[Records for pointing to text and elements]
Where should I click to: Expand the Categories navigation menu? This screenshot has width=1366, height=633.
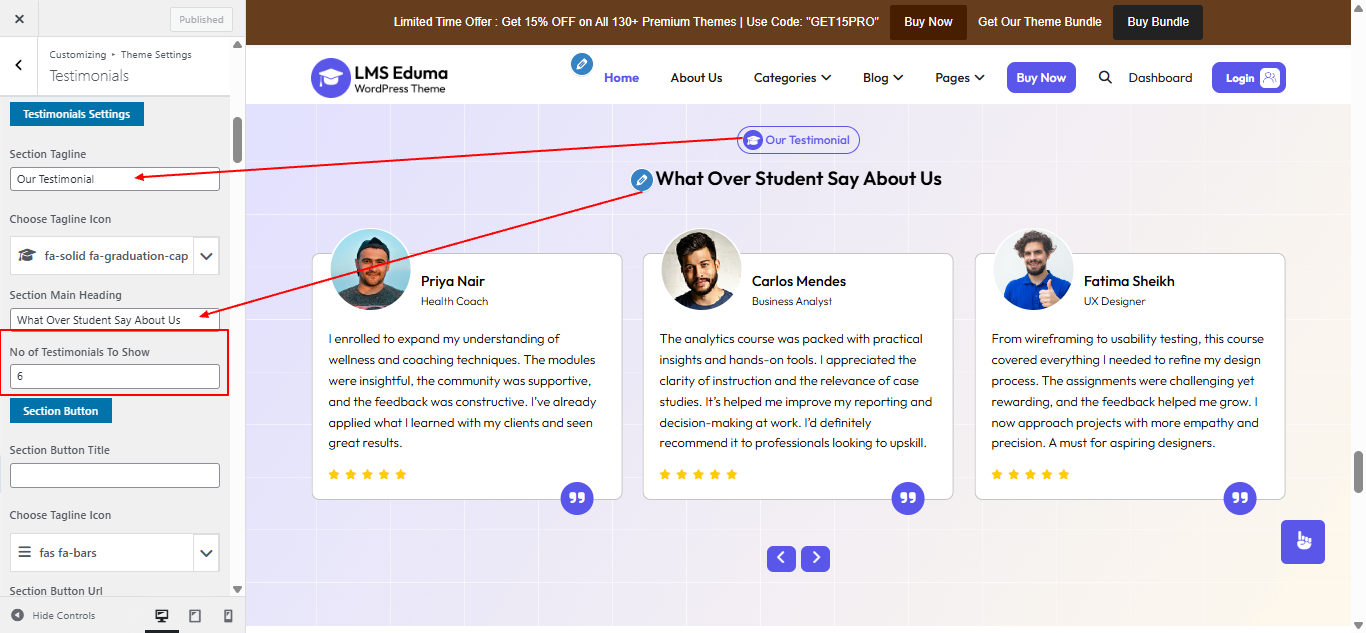[792, 78]
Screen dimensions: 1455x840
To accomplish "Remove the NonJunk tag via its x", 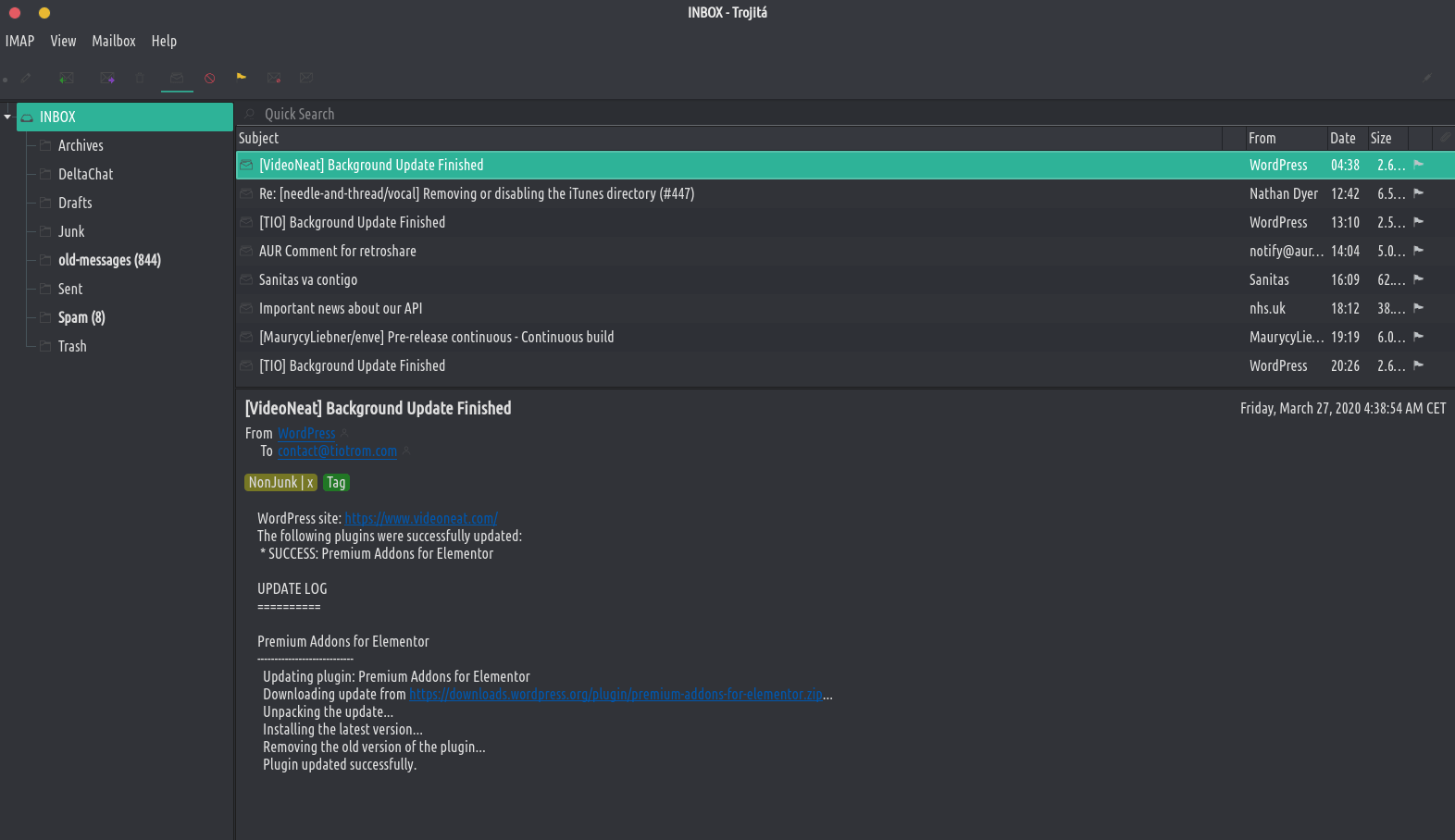I will pos(310,483).
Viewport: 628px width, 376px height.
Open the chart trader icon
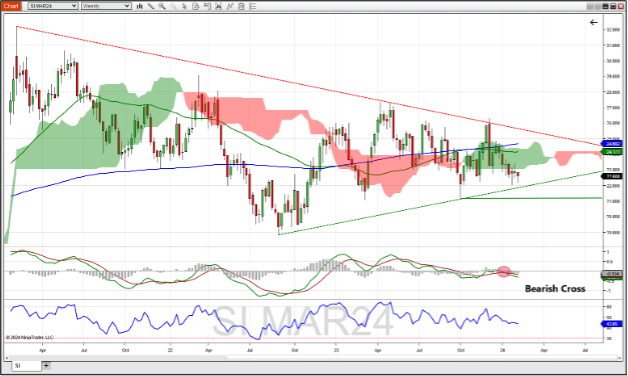coord(207,6)
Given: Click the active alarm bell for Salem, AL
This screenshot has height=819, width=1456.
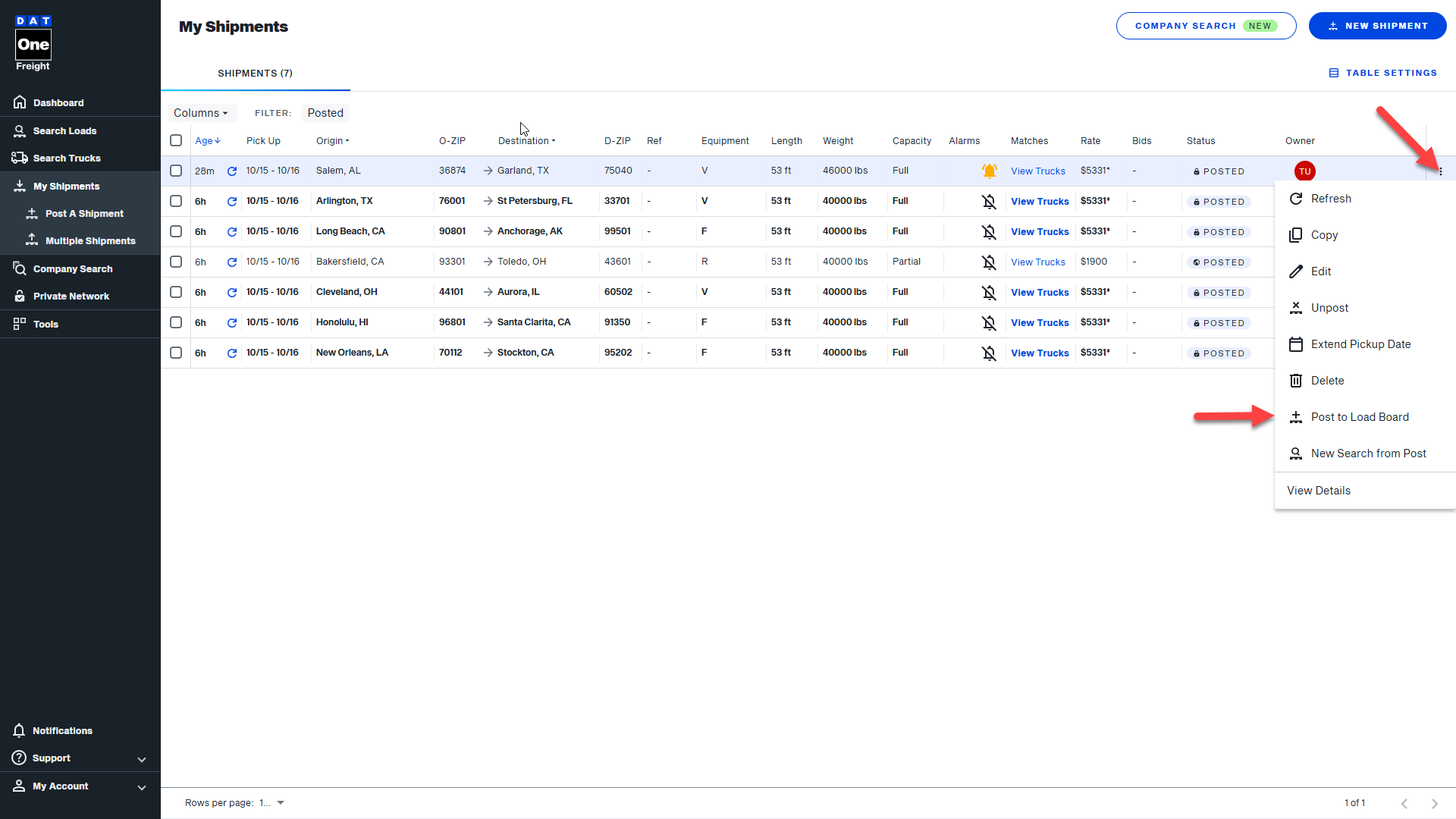Looking at the screenshot, I should (x=989, y=171).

### Task goal
Which lines of the records contain the string "width"? Gather and copy out each of those lines in full; case counts.

### Output of the exercise
Where should I click to: Expand the Categories navigation menu? This screenshot has width=1366, height=633.
Viewport: 628px width, 376px height.
This screenshot has height=819, width=1456.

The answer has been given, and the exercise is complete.